**EXTRACTED DATA**
——

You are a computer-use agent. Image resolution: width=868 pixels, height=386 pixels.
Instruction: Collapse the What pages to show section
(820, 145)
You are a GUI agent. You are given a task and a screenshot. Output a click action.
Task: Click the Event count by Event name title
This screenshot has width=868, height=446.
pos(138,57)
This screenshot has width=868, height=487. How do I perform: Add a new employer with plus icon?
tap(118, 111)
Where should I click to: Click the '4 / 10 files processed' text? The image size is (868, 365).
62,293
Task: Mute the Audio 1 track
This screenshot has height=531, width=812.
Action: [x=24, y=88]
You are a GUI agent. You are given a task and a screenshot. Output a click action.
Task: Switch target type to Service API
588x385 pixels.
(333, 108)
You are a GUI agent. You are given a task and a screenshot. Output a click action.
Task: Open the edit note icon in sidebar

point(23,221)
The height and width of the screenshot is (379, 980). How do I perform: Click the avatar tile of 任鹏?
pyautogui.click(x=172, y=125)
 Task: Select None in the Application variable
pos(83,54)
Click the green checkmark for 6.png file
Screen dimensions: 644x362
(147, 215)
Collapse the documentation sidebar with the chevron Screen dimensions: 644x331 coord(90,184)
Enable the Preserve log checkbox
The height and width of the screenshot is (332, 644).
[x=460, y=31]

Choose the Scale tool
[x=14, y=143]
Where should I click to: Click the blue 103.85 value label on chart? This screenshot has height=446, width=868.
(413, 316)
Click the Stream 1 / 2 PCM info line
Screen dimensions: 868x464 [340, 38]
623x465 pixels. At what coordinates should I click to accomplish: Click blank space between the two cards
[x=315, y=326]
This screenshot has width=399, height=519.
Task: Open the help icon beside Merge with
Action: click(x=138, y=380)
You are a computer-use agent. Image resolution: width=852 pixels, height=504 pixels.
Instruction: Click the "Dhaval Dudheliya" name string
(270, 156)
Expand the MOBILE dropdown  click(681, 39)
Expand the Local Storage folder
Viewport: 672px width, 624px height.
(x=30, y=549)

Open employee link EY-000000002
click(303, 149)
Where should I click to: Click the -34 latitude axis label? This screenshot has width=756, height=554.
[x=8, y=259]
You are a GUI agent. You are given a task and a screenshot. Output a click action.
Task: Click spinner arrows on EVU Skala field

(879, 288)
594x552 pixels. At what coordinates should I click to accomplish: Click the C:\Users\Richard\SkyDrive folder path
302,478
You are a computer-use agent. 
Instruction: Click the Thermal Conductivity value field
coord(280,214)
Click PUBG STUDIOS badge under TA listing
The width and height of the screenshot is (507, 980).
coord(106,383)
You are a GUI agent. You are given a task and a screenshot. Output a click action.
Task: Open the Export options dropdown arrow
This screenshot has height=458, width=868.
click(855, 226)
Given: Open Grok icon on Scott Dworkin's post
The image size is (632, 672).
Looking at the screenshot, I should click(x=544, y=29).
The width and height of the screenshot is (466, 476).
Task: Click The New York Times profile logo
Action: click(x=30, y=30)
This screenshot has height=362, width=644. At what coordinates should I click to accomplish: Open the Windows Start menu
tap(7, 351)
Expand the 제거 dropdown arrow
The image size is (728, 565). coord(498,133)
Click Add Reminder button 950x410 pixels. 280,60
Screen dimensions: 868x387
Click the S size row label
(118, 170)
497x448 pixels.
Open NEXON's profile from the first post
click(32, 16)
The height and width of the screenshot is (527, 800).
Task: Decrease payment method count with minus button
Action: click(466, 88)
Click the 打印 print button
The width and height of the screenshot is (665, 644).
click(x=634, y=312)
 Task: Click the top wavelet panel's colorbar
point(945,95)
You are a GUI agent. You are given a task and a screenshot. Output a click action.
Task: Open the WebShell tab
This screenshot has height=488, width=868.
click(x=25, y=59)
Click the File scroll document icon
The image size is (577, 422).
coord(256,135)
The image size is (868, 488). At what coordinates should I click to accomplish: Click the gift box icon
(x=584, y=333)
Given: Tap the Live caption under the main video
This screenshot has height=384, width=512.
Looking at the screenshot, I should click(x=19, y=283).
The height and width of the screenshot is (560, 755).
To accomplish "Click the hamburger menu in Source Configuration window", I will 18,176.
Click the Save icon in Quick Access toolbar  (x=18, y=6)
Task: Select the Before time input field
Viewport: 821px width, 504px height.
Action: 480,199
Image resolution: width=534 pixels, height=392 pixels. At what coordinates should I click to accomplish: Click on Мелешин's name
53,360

——

Copy out all of the records above, line for line, with no changes.

You are a computer-use agent. Image resolution: width=868 pixels, height=386 pixels.
Instruction: Collapse the What pages to show section
(820, 145)
You are a GUI agent. You are given a task and a screenshot. Output a click action.
Task: Click the Event count by Event name title
This screenshot has width=868, height=446.
pos(138,57)
This screenshot has width=868, height=487. How do I perform: Add a new employer with plus icon?
tap(118, 111)
Where should I click to: Click the '4 / 10 files processed' text? The image size is (868, 365).
62,293
Task: Mute the Audio 1 track
This screenshot has height=531, width=812.
Action: [x=24, y=88]
You are a GUI agent. You are given a task and a screenshot. Output a click action.
Task: Switch target type to Service API
588x385 pixels.
(333, 108)
You are a GUI agent. You are given a task and a screenshot. Output a click action.
Task: Open the edit note icon in sidebar

point(23,221)
The height and width of the screenshot is (379, 980). How do I perform: Click the avatar tile of 任鹏?
pyautogui.click(x=172, y=125)
 Task: Select None in the Application variable
pos(83,54)
Click the green checkmark for 6.png file
Screen dimensions: 644x362
(147, 215)
Collapse the documentation sidebar with the chevron Screen dimensions: 644x331 coord(90,184)
Enable the Preserve log checkbox
The height and width of the screenshot is (332, 644).
[x=460, y=31]

Choose the Scale tool
[x=14, y=143]
Where should I click to: Click the blue 103.85 value label on chart? This screenshot has height=446, width=868.
(413, 316)
Click the Stream 1 / 2 PCM info line
Screen dimensions: 868x464 [340, 38]
623x465 pixels. At what coordinates should I click to accomplish: Click blank space between the two cards
[x=315, y=326]
This screenshot has width=399, height=519.
Task: Open the help icon beside Merge with
Action: click(x=138, y=380)
You are a computer-use agent. Image resolution: width=852 pixels, height=504 pixels.
Instruction: Click the "Dhaval Dudheliya" name string
(270, 156)
Expand the MOBILE dropdown  click(681, 39)
Expand the Local Storage folder
Viewport: 672px width, 624px height.
(x=30, y=549)

Open employee link EY-000000002
click(303, 149)
Where should I click to: Click the -34 latitude axis label? This screenshot has width=756, height=554.
[x=8, y=259]
You are a GUI agent. You are given a task and a screenshot. Output a click action.
Task: Click spinner arrows on EVU Skala field

(879, 288)
594x552 pixels. At what coordinates should I click to accomplish: Click the C:\Users\Richard\SkyDrive folder path
302,478
You are a computer-use agent. 
Instruction: Click the Thermal Conductivity value field
coord(280,214)
Click PUBG STUDIOS badge under TA listing
The width and height of the screenshot is (507, 980).
coord(106,383)
You are a GUI agent. You are given a task and a screenshot. Output a click action.
Task: Open the Export options dropdown arrow
This screenshot has height=458, width=868.
click(855, 226)
Given: Open Grok icon on Scott Dworkin's post
The image size is (632, 672).
Looking at the screenshot, I should click(x=544, y=29).
The width and height of the screenshot is (466, 476).
Task: Click The New York Times profile logo
Action: click(x=30, y=30)
This screenshot has height=362, width=644. At what coordinates should I click to accomplish: Open the Windows Start menu
tap(7, 351)
Expand the 제거 dropdown arrow
The image size is (728, 565). coord(498,133)
Click Add Reminder button 950x410 pixels. 280,60
Screen dimensions: 868x387
Click the S size row label
(118, 170)
497x448 pixels.
Open NEXON's profile from the first post
click(32, 16)
The height and width of the screenshot is (527, 800).
Task: Decrease payment method count with minus button
Action: click(466, 88)
Click the 打印 print button
The width and height of the screenshot is (665, 644).
click(x=634, y=312)
 Task: Click the top wavelet panel's colorbar
point(945,95)
You are a GUI agent. You are given a task and a screenshot. Output a click action.
Task: Open the WebShell tab
This screenshot has height=488, width=868.
click(x=25, y=59)
Click the File scroll document icon
The image size is (577, 422).
coord(256,135)
The image size is (868, 488). At what coordinates should I click to accomplish: Click the gift box icon
(x=584, y=333)
Given: Tap the Live caption under the main video
This screenshot has height=384, width=512.
Looking at the screenshot, I should click(x=19, y=283).
The height and width of the screenshot is (560, 755).
To accomplish "Click the hamburger menu in Source Configuration window", I will 18,176.
Click the Save icon in Quick Access toolbar  (x=18, y=6)
Task: Select the Before time input field
Viewport: 821px width, 504px height.
Action: 480,199
Image resolution: width=534 pixels, height=392 pixels. At what coordinates should I click to accomplish: Click on Мелешин's name
53,360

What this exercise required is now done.